タイの女性アイドルシーンは、2018年に日本のAKB48の海外姉妹グループのBNK48が市場を席巻した前と後では大きく違います。
タイの女性芸能人、女優、モデル、MC、展示会コンパニオン等の容姿は、だいたい身長がすらっと高く、スリムです。また整形手術をすることは、一般の女性の間でも普通ということですので、芸能人ならもっと普及しているのでしょう。
タイの女性アイドルグループの外見は、K-POPの人気グループ、ワンダーガールズや少女時代の影響を感じさせるものが多かったです。タイ版の日系アイドルと言われたkamikazeレーベルのアイドルグループ、例えばキッス・ミー・ファイブ等も、外見的にはワンダーガールズの影響が強いように見えました。
BNK48・日系アイドルブームが起こしたコペルニクス的転換というのは、アイドルは身長が高くなくても(160cm台は全く問題なし、150cm台でもアイドルになれる可能性は充分あります)OK、容姿も産まれたままの自然さが求められるという点です。
BNK48に対抗してタイのインディーズロック界の手練れが結集してデビュー曲を制作した新進アイドルグループFever(フィーバー)。その外見は、一般の女子学生のホームルームか掃除の時間か校外奉仕活動のようなルックスです。全然従来の芸能人っぽくありません。逆に芸能人らしくない普通の女の子っぽいところが日系アイドルらしいというトレンドが出来つつある感じがします。
◇Fever(フィーバー)
7th Sense(セヴンス・センス)は、BNK48の人気爆発に対抗してデビューしたタイの多人数女性アイドルグループです。
1st楽曲のMV公開が2018年7月。2019年1月時点のメンバー数は17人です。
比較的身長が高くスリムなメンバーが多く(もちろん違ったタイプの方いらしゃいます)、従来の芸能人のルックスの流れを汲んでいる感があります。

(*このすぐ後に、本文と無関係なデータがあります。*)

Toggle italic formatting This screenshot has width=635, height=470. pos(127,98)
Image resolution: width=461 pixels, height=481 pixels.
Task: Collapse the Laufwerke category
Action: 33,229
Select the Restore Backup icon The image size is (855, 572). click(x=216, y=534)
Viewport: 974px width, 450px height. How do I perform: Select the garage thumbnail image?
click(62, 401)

BNK48大ブームを受けて急遽集められた、既に芸歴のあるモデルや歌手志望のメンバー達という感じがします。
7th Sense(セヴンス・センス)については、タイ女性アイドルグループ界の『過渡期』のグループなのかなという印象を受けて、今まで様子見できていました。
◇7th Sense(セヴンス・センス)
1球(曲)目、2球(曲)目と様子見で敬遠してきた7th Sense(セヴンス・センス)。

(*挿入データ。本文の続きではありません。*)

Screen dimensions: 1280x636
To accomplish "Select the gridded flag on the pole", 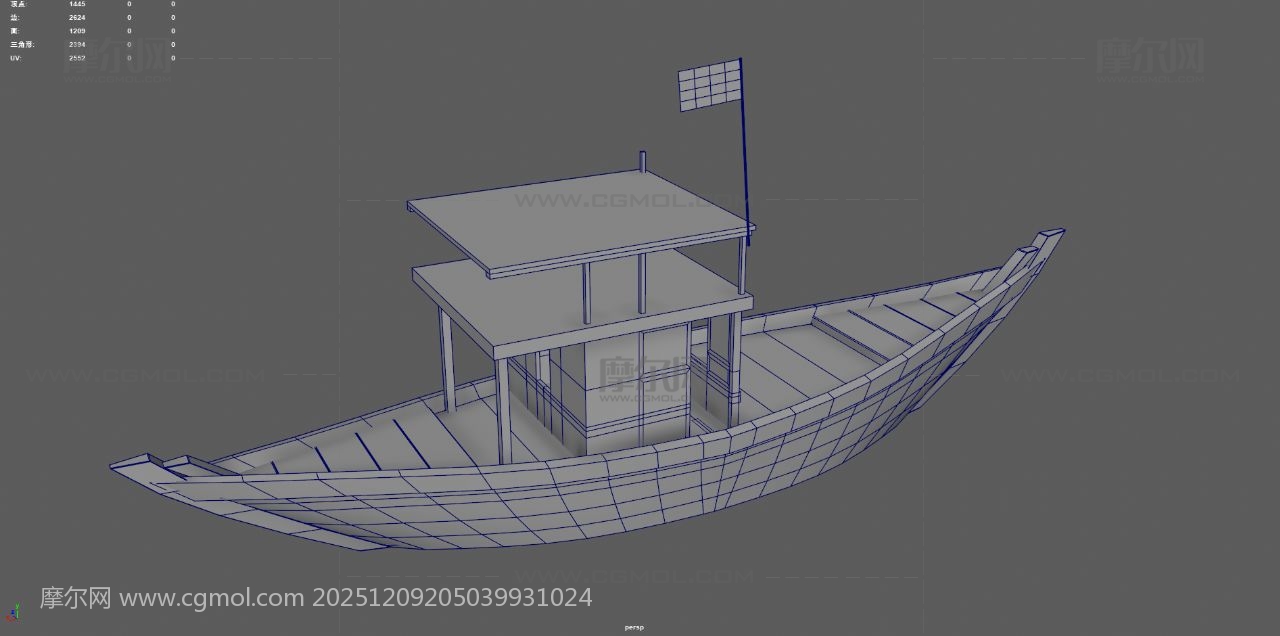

3球(曲)目の「ของขวัญ」 (Together) は、思いがけず良い曲じゃないですか!!
どこが良いのでしょうか?
7th Sense(セヴンス・センス)の「ของขวัญ」 (Together) 、カントリーミュージック、カントリーポップ、カントリーロック(アメリカの白人音楽)、ソウルミュージック(アメリカの黒人音楽)、そしてタイポップ(伝統的にアメリカのポップミュージックを消化してきている)の要素のごったまぜ。しかし不思議なことに破綻せずにポップス楽曲として成立しているのです。
日系大人気アイドルグループに対抗してデビューしたというポジションからJ-POPへの意識もかすかにあるのではと注意してみましたが、殆ど感じません。そして、K-POPにはこのような生バンドのアンサンブルをバックにユルいノリ、テイストを破綻せずに成立させる楽曲は私が知る限りでは聴いたことがありません。
エレキギターのアルペジオ、カントリー風のペダルスチールギターの音色(サンプリングが実楽器かは聞き分けられませんが)。ドラムス、ベースのリズム隊は生楽器でないでしょうか?
歌メンらしきメンバーのサビ、クライマックスでのソウル風のフェイク歌唱。
英米や日本のポップスをメインに聴いていると、今日日なかなか混成して成立させにくい音楽要素を危なげな感じも多いにありながらなぜか一曲の音楽として成立させている不思議な楽曲。つまりオリジナリティーある楽曲という印象を持ちました。
みなさんは、7th Sense(セブンス・センス)の「ของขวัญ」 (Together) 、どういう印象を持たれますでしょうか?